### Extracted records
════
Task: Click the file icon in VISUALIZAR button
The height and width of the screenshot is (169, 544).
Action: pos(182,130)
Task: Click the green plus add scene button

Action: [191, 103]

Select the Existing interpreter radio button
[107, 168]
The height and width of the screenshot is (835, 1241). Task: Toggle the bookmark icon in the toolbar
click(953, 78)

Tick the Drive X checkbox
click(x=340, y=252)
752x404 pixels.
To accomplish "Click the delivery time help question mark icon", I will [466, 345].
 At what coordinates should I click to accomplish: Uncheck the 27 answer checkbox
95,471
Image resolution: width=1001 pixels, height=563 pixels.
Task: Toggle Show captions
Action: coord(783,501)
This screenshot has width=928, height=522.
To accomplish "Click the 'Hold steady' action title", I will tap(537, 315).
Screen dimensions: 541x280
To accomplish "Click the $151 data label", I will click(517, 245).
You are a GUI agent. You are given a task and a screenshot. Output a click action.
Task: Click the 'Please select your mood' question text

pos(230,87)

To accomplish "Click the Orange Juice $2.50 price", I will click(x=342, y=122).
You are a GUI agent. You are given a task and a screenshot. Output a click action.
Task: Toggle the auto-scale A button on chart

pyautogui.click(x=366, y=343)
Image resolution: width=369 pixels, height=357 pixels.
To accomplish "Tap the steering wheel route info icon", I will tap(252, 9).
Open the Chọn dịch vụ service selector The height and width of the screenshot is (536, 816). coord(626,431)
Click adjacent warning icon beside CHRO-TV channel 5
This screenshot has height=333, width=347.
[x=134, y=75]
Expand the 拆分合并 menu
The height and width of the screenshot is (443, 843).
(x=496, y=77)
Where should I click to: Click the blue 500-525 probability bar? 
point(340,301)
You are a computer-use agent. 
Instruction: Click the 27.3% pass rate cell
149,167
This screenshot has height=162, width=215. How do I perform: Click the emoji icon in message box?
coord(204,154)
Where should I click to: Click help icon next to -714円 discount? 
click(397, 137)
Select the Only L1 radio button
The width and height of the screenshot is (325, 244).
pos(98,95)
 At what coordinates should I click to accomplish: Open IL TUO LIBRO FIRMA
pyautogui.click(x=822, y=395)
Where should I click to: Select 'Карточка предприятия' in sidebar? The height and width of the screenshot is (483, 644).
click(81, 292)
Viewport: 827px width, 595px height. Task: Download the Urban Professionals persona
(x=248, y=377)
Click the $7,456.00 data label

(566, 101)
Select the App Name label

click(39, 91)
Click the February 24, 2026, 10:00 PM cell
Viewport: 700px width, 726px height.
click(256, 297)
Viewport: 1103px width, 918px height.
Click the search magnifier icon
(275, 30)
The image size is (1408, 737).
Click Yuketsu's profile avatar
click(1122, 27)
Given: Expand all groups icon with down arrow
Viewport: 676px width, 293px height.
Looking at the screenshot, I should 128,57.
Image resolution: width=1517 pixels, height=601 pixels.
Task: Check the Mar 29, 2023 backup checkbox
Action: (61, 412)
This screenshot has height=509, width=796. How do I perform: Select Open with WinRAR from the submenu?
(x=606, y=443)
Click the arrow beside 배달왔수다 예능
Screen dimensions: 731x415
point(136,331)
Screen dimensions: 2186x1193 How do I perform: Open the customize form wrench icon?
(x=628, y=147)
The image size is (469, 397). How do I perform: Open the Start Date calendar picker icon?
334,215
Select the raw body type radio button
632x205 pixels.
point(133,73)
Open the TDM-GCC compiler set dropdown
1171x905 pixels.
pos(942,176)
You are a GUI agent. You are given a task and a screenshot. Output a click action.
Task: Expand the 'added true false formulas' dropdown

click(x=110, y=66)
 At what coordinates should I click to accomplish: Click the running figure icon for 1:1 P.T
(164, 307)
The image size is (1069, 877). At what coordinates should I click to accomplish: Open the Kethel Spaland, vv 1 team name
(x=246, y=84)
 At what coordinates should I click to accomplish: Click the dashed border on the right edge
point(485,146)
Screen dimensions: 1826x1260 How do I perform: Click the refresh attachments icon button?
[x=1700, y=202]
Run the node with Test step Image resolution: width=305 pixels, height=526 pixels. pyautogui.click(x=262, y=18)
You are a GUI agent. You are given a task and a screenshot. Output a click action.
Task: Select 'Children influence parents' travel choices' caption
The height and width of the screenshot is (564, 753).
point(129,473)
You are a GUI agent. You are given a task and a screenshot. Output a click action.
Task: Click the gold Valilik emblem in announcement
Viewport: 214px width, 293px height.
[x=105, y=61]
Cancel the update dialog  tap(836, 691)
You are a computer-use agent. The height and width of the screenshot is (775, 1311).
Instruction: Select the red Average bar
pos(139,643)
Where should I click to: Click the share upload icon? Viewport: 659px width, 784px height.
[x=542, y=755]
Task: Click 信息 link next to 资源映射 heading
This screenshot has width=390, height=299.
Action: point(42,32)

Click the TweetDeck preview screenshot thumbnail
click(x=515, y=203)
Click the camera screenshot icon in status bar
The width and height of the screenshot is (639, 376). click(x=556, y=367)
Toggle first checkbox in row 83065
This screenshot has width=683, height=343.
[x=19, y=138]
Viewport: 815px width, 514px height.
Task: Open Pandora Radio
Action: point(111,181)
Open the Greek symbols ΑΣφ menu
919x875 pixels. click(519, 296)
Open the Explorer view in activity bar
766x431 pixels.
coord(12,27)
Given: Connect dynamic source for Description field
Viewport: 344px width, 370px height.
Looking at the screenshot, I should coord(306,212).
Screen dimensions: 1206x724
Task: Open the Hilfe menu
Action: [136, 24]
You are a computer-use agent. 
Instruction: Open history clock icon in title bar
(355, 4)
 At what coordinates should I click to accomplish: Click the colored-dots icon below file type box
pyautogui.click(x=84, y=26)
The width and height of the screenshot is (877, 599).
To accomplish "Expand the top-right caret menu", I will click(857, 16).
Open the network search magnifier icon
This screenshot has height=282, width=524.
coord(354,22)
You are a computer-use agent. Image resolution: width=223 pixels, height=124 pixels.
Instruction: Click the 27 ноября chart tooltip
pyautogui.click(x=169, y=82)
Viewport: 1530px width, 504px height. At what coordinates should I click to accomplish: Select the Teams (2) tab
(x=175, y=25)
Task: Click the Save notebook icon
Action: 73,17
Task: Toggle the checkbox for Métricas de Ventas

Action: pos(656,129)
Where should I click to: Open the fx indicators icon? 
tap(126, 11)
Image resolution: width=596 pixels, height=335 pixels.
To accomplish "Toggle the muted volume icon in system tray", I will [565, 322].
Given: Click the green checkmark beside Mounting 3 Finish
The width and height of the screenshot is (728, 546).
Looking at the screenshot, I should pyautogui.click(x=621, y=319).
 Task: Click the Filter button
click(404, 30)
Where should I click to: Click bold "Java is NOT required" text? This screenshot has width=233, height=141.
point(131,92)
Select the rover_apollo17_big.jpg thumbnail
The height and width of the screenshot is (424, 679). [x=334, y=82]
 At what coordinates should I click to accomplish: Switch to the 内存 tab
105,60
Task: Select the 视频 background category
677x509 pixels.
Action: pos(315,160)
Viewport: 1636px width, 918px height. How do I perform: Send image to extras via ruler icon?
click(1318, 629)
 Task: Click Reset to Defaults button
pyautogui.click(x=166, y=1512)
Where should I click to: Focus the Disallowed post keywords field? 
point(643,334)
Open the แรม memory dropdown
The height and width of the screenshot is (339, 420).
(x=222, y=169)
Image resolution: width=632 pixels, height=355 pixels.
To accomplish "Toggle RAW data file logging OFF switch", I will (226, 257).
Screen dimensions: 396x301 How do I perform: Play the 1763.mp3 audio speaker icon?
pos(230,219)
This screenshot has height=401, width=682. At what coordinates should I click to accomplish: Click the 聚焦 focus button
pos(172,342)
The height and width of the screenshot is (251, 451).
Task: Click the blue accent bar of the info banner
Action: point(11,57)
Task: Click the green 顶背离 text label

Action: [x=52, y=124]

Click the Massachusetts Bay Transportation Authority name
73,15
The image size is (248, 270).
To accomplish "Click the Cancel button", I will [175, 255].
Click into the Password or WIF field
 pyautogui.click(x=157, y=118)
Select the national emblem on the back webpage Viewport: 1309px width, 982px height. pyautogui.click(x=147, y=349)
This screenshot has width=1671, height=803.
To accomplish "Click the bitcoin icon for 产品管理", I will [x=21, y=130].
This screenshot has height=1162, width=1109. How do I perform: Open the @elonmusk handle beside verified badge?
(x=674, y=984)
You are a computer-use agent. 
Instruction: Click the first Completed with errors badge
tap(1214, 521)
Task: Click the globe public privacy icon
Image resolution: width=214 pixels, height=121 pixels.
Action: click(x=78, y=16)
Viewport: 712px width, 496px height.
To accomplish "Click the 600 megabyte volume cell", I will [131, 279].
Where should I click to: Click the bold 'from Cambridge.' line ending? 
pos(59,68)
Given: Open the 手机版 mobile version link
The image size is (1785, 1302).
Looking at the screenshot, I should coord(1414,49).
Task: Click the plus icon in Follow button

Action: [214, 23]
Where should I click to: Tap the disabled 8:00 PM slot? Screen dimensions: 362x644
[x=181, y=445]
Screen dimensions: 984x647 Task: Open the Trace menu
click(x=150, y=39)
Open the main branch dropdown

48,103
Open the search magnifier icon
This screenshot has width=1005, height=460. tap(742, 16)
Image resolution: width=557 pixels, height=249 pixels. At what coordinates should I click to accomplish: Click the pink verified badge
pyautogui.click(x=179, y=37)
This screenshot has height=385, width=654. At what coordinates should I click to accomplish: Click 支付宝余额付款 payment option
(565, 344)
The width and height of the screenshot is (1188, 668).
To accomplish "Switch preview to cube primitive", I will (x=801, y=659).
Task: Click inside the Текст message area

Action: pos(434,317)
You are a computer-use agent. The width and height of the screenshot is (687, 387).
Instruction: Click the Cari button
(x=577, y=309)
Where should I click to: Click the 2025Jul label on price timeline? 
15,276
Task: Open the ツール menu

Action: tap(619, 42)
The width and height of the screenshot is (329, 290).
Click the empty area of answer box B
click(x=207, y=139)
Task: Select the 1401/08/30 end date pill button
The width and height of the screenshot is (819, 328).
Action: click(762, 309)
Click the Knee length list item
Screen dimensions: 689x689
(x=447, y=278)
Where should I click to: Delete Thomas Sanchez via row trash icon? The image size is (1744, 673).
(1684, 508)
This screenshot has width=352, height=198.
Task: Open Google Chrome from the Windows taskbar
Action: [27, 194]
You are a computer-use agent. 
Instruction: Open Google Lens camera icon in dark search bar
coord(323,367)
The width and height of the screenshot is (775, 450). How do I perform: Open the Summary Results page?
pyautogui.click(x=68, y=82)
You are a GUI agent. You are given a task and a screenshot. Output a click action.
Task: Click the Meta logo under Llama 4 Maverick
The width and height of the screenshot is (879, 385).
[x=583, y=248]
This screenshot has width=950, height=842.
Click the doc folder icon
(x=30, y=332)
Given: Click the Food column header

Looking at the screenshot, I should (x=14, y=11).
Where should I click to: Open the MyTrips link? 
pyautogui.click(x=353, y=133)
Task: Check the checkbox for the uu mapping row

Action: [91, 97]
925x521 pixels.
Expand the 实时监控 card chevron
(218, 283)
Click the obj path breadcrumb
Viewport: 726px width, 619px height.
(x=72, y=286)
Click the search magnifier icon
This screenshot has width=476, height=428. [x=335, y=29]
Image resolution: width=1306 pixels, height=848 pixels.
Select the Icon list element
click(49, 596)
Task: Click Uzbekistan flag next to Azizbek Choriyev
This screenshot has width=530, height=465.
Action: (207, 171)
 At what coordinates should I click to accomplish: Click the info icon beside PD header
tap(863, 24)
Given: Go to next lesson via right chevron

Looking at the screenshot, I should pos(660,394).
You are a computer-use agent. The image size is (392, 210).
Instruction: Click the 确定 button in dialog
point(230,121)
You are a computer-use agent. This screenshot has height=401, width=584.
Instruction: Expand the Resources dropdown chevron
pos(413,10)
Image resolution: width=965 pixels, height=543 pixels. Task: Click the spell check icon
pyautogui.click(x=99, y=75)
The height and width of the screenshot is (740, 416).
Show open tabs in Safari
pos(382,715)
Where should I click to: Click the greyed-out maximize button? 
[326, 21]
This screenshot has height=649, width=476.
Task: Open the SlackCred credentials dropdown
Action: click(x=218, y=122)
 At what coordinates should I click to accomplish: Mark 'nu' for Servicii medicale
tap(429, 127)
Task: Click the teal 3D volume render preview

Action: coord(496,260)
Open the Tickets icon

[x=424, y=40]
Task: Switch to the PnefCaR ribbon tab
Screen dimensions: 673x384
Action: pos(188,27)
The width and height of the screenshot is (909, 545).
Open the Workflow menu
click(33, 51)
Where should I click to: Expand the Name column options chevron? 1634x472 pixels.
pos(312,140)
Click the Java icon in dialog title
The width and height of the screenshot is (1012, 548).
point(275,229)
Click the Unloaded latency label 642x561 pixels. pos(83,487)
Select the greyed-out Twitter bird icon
════
### What you need to do
Count the lines in the items above that contain the string "size". Reply with the number alone.

### Result
7